With this new valuation, Stripe becomes the sixth most valuable private company on the planet, according to CB Insights. It is behind OpenAI, Bytedance, SpaceX, Anthropic, and xAI.

The strategy reduces the pressure for a potential IPO, which has been on the agenda for years for the company founded 15 years ago by brothers John and Patrick Collison.

According to the Financial Times, John has been explicit: an IPO is not among the top priorities at the moment. In Stripe's view, structural forces such as the advancement of artificial intelligence and the expansion of stablecoins are more urgent and strategic.

This growth thesis explains the appetite of investors like Thrive Capital, Coatue, and Andreessen Horowitz, who agreed to buy shares from current and former employees in the new offering. Stripe itself also used its own capital to acquire some of these shares.

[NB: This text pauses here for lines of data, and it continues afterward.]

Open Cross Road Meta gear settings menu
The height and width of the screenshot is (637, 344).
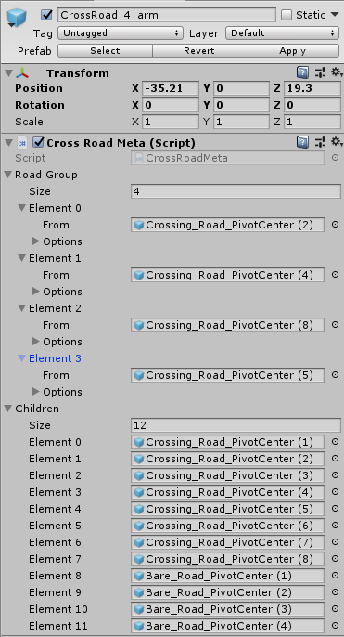337,142
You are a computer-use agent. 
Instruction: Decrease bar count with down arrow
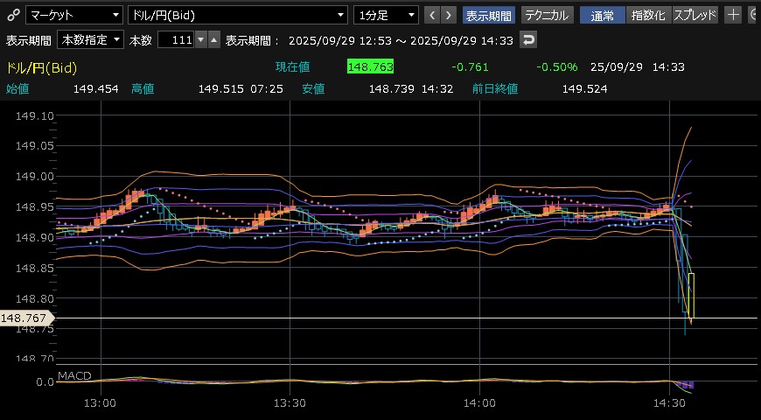point(201,40)
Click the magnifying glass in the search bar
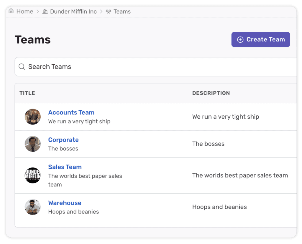This screenshot has height=244, width=302. (22, 67)
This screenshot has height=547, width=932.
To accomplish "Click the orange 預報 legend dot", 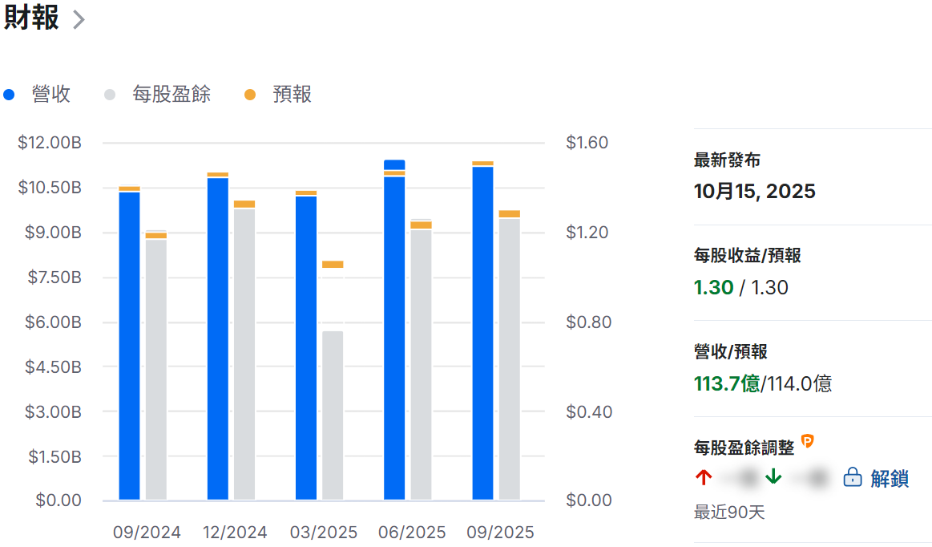I will 250,95.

The financial backdrop reinforces the logic. The company processed $1.9 trillion in payments in 2025, a 34% year-over-year increase, driven by a wave of AI startups and large corporate clients — including names like Nvidia and Microsoft. According to the Financial Times, Stripe also reported profitability for the second consecutive year.

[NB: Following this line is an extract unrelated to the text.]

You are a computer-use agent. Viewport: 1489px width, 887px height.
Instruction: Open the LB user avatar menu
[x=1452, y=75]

Another relevant factor has been internationalization. More than half of the company's new clients in the last year were outside the US, reflecting the explosion of new AI tools that facilitate the creation of global software. In the fintech universe, the argument is similar: newer models are born with international DNA, largely due to the "borderless" nature of digital assets.

In this scenario, Stripe is reaping the rewards of an early bet. In 2024, it acquired the Bridge platform, specializing in stablecoins—digital assets pegged to currencies like the dollar—for US$1.1 billion. After the approval of the Genius Act, which formalized the regulation of stablecoins in the US, the volume traded on Bridge quadrupled in 2025, according to data cited by the Financial Times.

Based in Dublin, the company has argued that the European Union should not lag behind on this issue. European lawmakers are moving forward with a digital euro, but Stripe argues that stablecoins—currently largely backed by the dollar—already have strong use cases in remittances and new financial application models. According to John Collison, there is a risk that Europe will lose ground if it moves at a slow pace.

The executive also believes in the rapid adoption of so-called "agent-driven payments": transactions conducted by AI agents on behalf of users. This is especially true for low-value purchases, such as automatically restocking the pantry with missing ingredients. For Stripe, this type of experience reduces friction—and therefore accelerates sales conversion.